Main article: Konijn

Haasachtigen, leden van de familie Leporidae buiten Lepus, zijn over het algemeen veel kleiner dan hazen en omvatten de rotshaas en de hispid haas. Zij komen van nature voor in Europa, delen van Afrika, Centraal- en Zuid-Azië, Noord-Amerika en een groot deel van Zuid-Amerika. Ze leven zowel in grasland als in dorre streken. Ze variëren in grootte van 20 tot 50 cm (8 tot 20 in) en hebben lange, krachtige achterpoten, kortere voorpoten en een kleine staart.
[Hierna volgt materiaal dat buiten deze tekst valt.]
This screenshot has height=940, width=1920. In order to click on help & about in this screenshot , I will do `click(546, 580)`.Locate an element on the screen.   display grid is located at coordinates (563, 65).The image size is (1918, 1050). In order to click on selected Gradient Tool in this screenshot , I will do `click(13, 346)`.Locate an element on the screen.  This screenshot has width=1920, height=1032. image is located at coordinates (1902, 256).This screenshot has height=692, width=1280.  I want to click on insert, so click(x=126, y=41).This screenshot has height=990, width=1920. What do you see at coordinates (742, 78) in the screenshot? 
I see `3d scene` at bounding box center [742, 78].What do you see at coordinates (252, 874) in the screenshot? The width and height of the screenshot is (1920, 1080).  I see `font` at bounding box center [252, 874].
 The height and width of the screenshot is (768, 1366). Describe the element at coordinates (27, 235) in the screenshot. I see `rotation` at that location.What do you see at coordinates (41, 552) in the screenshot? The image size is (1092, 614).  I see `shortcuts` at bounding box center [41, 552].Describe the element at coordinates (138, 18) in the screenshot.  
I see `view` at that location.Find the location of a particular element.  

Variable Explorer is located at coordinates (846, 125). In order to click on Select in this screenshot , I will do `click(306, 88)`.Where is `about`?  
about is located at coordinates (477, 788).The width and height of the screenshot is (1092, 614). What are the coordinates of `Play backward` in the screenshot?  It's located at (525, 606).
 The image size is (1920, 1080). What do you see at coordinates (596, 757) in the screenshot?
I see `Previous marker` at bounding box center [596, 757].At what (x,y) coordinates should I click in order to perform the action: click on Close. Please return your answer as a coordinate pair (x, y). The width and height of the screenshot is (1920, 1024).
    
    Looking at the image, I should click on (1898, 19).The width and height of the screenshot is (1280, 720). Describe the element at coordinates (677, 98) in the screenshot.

De kleur is bruin, geelbruin of grijs en er is een zwarte soort en twee gestreepte. Gedomesticeerde konijnen zijn er in een grotere verscheidenheid van kleuren. Pasgeboren konijnen zijn minder ontwikkeld dan hazen en hebben ouderlijke zorg nodig. Hoewel de meeste soorten in holen leven en zich voortplanten, hebben de katoenstaarten en de hispide hazen vormen (nesten). De meeste soorten holenhaas zijn koloniaal en voeden zich samen in kleine groepen. Konijnen spelen een belangrijke rol in de voedselketen op het land: zij eten een breed scala van grassen en kruiden en maken deel uit van het hoofdvoedsel van veel vleesetende soorten. Veel konijnenrassen kunnen zindelijk gemaakt worden, en – als ze voldoende ruimte krijgen om te rennen – een gelukkig leven als huisdier leiden.

Geef een antwoord

Het e-mailadres wordt niet gepubliceerd.